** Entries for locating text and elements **
-=-=-=-=-

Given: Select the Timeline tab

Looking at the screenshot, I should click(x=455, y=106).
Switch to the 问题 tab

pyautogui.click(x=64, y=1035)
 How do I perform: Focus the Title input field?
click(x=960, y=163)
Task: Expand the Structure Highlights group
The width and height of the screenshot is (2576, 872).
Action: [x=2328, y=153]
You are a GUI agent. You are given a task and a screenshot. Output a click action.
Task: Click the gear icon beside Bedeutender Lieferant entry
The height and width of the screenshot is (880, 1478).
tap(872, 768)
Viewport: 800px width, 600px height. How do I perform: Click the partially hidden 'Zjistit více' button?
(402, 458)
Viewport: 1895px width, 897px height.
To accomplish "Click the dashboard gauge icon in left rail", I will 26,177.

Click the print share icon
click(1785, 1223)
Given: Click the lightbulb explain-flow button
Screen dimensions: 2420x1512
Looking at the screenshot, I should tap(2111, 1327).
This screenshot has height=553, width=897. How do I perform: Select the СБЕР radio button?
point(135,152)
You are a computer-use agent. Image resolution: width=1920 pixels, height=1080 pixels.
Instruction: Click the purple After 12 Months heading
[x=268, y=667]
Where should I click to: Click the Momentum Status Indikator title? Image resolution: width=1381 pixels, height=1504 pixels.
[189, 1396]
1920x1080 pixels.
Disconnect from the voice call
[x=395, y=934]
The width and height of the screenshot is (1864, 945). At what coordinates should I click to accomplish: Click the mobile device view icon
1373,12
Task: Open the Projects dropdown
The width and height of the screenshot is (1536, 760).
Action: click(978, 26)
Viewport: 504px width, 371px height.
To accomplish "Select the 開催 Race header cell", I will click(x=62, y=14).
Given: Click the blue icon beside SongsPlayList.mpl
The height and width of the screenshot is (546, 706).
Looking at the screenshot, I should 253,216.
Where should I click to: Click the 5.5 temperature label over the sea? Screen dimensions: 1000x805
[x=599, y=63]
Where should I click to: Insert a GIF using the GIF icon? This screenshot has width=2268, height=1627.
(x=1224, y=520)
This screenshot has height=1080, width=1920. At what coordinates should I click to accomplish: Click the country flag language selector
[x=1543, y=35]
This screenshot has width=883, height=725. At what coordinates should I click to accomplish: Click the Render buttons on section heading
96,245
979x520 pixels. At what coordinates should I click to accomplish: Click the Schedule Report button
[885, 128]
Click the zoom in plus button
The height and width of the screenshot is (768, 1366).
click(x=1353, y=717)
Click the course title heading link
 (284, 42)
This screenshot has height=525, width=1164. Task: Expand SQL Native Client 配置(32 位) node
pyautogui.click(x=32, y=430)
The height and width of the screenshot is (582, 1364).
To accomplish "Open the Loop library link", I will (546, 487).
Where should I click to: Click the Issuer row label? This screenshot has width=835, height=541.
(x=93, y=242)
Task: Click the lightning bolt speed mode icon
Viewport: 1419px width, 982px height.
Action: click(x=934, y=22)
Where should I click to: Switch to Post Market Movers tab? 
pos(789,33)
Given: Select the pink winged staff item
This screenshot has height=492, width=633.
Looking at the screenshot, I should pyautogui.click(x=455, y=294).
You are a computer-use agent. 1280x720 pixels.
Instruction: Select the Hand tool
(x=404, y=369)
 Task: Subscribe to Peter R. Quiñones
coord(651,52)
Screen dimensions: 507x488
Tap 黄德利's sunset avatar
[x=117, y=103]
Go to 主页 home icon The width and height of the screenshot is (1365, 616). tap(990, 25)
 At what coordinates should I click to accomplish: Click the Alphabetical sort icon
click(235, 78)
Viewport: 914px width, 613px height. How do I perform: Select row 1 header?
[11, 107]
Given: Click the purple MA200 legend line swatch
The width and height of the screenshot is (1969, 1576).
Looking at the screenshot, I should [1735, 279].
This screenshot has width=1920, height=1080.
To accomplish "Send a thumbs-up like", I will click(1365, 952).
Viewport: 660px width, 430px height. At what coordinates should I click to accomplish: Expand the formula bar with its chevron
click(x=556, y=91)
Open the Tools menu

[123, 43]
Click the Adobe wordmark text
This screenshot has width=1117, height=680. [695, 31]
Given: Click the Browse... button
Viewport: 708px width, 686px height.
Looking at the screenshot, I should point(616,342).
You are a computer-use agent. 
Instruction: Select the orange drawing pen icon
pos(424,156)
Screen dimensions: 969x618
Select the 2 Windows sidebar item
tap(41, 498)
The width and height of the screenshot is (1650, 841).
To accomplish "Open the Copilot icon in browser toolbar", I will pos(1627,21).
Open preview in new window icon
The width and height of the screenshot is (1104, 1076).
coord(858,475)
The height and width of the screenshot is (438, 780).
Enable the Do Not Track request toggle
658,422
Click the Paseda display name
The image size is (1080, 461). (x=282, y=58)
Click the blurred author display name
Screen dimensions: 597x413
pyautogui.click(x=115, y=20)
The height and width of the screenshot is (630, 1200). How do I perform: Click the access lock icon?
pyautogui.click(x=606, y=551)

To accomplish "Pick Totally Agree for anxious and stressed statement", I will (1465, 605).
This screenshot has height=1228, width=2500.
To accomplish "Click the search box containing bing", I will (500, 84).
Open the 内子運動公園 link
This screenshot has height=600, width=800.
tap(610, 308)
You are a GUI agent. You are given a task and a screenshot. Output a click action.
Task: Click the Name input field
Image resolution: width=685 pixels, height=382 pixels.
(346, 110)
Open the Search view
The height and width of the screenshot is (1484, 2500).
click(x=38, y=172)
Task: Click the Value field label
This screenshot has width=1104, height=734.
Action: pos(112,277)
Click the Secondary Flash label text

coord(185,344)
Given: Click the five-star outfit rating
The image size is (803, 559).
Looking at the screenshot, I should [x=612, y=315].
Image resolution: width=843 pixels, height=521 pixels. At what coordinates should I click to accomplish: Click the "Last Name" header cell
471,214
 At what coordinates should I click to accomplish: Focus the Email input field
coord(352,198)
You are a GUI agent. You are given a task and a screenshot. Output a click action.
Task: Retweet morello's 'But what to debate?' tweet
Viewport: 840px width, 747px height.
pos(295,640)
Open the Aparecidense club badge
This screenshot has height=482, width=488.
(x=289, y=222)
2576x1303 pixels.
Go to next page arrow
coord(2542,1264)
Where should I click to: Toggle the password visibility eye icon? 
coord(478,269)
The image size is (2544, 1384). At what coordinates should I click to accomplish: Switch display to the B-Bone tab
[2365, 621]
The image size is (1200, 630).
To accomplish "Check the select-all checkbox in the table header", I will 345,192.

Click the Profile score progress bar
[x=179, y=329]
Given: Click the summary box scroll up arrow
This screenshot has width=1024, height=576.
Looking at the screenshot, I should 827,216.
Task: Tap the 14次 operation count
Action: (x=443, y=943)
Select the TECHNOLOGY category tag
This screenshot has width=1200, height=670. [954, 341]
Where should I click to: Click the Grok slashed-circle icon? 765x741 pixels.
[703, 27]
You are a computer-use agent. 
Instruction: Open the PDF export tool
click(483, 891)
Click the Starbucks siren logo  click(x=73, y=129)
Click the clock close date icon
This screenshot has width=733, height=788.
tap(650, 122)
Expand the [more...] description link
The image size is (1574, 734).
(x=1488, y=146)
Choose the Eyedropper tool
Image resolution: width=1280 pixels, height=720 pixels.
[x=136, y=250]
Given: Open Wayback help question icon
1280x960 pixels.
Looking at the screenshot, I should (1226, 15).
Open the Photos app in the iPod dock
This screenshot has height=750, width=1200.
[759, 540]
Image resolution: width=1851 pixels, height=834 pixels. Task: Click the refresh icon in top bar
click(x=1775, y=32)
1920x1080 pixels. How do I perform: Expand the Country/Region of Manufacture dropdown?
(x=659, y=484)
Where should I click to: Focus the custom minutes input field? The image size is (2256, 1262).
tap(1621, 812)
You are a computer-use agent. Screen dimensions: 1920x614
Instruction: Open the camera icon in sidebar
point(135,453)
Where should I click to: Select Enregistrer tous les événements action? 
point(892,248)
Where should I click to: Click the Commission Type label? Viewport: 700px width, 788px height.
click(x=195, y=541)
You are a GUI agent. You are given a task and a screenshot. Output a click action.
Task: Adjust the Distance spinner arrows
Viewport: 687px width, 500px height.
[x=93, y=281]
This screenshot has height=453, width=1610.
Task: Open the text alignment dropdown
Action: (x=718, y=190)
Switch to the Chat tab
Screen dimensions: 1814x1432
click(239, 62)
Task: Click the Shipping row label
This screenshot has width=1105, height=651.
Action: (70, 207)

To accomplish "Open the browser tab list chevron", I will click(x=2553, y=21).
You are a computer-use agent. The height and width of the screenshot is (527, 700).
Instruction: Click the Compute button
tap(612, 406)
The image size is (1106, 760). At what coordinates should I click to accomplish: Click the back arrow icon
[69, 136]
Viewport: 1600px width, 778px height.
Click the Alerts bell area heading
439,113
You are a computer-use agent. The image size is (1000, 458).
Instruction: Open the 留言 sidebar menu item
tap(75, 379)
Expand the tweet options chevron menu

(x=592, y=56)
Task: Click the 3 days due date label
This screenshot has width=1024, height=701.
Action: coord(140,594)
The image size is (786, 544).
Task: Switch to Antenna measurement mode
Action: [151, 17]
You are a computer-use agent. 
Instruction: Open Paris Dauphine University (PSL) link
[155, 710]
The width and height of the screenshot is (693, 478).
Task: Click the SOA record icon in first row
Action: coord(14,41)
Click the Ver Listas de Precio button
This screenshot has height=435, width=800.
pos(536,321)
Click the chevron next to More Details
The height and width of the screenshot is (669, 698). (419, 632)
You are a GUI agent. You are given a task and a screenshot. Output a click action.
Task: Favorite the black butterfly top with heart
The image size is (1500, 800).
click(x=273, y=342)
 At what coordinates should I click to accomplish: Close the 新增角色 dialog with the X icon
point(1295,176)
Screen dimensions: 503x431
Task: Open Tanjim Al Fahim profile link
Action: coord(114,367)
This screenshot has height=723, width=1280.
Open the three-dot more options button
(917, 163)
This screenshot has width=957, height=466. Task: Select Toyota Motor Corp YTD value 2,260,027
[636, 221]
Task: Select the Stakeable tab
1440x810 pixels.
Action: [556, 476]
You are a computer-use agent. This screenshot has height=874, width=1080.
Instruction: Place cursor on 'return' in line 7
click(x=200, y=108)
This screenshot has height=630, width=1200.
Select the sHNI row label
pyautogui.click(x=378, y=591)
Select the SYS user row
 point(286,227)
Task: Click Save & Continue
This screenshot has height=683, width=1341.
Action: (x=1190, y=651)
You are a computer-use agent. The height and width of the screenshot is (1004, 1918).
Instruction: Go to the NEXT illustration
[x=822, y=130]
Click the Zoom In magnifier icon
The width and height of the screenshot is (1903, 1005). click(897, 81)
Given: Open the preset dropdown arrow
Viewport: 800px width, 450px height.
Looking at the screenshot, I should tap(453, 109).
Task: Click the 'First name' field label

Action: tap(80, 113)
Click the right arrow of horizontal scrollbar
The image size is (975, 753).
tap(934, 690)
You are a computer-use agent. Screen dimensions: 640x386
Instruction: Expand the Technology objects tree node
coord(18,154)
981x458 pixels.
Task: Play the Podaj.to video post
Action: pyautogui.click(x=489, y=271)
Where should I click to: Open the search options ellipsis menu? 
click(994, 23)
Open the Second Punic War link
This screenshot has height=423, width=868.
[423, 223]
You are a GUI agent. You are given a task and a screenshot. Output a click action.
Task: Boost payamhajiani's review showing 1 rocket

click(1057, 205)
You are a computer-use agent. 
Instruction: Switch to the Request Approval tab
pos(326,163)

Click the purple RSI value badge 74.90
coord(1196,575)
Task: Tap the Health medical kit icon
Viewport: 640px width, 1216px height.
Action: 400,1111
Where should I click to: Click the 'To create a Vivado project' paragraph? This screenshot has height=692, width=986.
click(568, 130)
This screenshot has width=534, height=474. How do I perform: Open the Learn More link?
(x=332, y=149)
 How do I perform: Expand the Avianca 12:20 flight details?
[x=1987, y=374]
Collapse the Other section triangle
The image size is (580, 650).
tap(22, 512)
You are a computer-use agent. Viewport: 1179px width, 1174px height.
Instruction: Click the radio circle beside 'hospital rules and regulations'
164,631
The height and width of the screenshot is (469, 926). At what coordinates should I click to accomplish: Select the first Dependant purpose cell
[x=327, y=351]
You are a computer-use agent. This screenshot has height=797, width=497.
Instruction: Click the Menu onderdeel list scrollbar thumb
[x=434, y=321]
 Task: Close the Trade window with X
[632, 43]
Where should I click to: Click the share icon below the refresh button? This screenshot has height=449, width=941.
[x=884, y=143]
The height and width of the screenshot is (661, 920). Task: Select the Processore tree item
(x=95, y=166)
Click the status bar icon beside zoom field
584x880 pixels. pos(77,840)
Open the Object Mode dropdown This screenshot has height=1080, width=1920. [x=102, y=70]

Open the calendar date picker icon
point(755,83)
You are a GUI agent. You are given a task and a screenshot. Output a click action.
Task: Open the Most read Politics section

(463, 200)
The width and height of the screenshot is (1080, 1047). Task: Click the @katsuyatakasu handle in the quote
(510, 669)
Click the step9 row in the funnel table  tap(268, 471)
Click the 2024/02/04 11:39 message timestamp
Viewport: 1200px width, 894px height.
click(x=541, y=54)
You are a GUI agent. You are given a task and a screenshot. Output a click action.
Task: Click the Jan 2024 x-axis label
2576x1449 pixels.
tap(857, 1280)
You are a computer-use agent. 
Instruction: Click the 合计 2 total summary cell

-=-=-=-=-

** Exercise details **
Copy the lines of the listing above word for word, beginning at the line that contains "Click the 2024/02/04 11:39 message timestamp" and stopping after the line that contains "tap(857, 1280)".

** Output of the exercise **
Click the 2024/02/04 11:39 message timestamp
Viewport: 1200px width, 894px height.
click(x=541, y=54)
You are a GUI agent. You are given a task and a screenshot. Output a click action.
Task: Click the Jan 2024 x-axis label
2576x1449 pixels.
tap(857, 1280)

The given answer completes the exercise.